Isolated theropod teeth are some of the most common fossils in the dinosaur fossil record and are continually reported in the literature. Recently developed quantitative methods have improved our ability to test the affinities of isolated teeth in a repeatable framework. But in most studies, teeth are diagnosed on qualitative characters. This can be problematic because the distribution of theropod dental characters is still poorly documented, and often restricted to one lineage. To help in the identification of isolated theropod teeth, and to more rigorously evaluate their taxonomic and phylogenetic potential, we evaluated dental features in two ways. We first analyzed the distribution of 34 qualitative dental characters in a broad sample of taxa. Functional properties for each dental feature were included to assess how functional similarity generates homoplasy. We then compiled a quantitative data matrix of 145 dental characters for 97 saurischian taxa. The latter was used to assess the degree of homoplasy of qualitative dental characters, address longstanding questions on the taxonomic and biostratigraphic value of theropod teeth, and explore the major evolutionary trends in the theropod dentition.

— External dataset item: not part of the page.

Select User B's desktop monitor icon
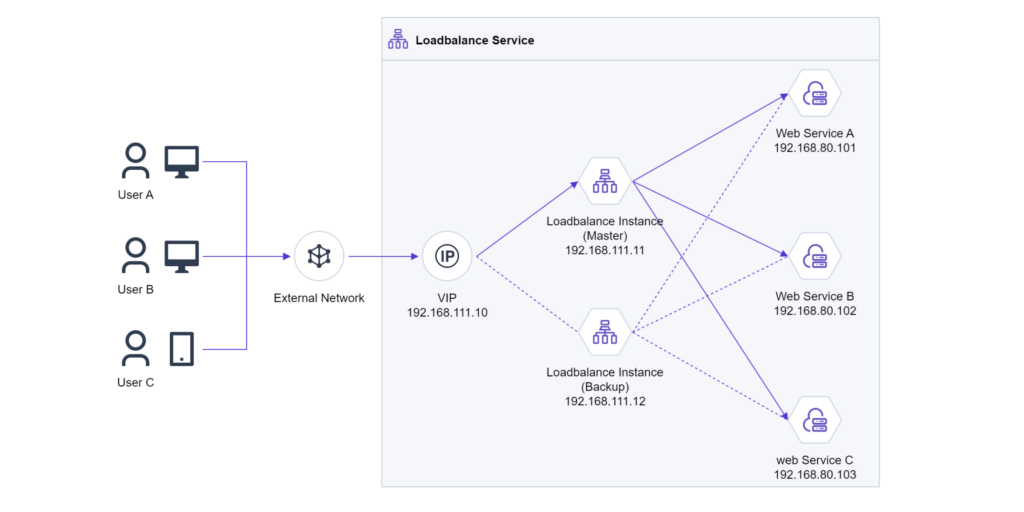The image size is (1024, 512). pyautogui.click(x=182, y=256)
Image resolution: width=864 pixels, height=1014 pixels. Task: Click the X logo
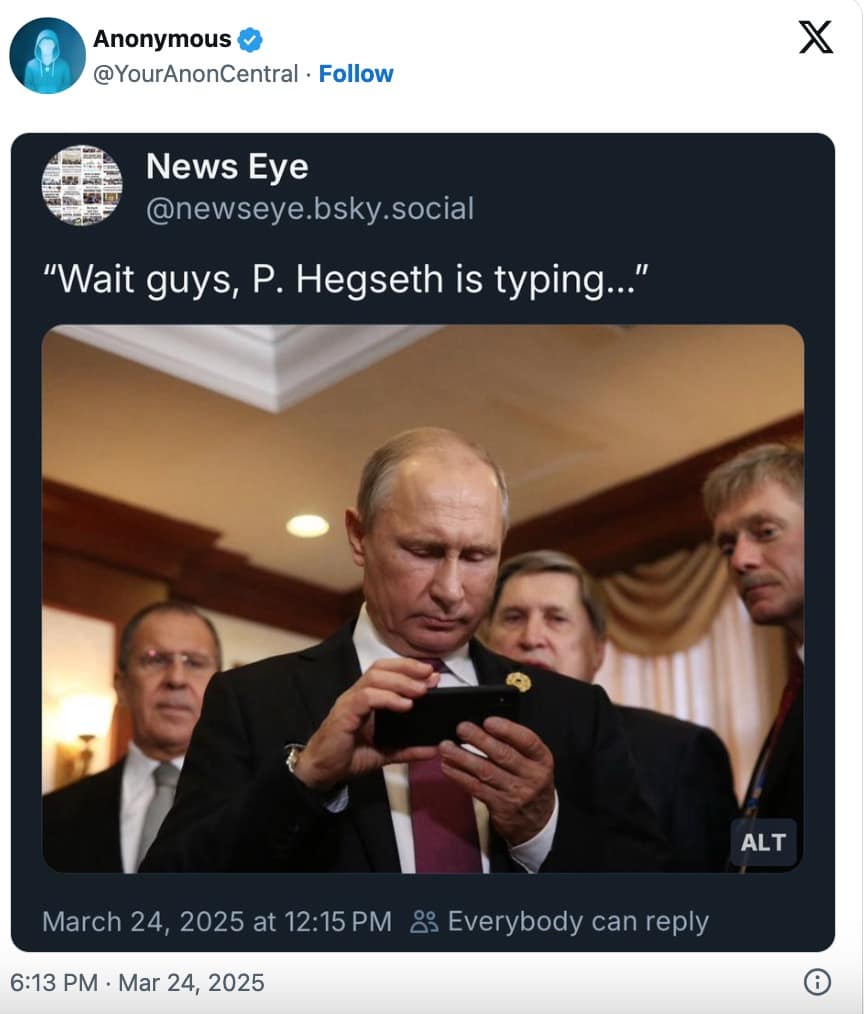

In smaller phylogenetic datasets for Theropoda, dental characters exhibit higher levels of homoplasy than non-dental characters, yet they still provide useful grouping information and optimize as local synapomorphies of smaller clades. In broader phylogenetic datasets, the degree of homoplasy displayed by dental and non-dental characters is not significantly different. Dental features on crown ornamentations, enamel texture, and tooth microstructure have significantly less homoplasy than other dental features and can be used to identify many theropod taxa to ‘family’ or ’sub-family’ level, and some taxa to genus or species. These features should, therefore, be a priority for investigations seeking to classify isolated teeth.
Our observations improve the taxonomic utility of theropod teeth and in some cases can help make isolated teeth useful as biostratigraphic markers. This proposed list of dental features in theropods should, therefore, facilitate future studies on the systematic paleontology of isolated teeth.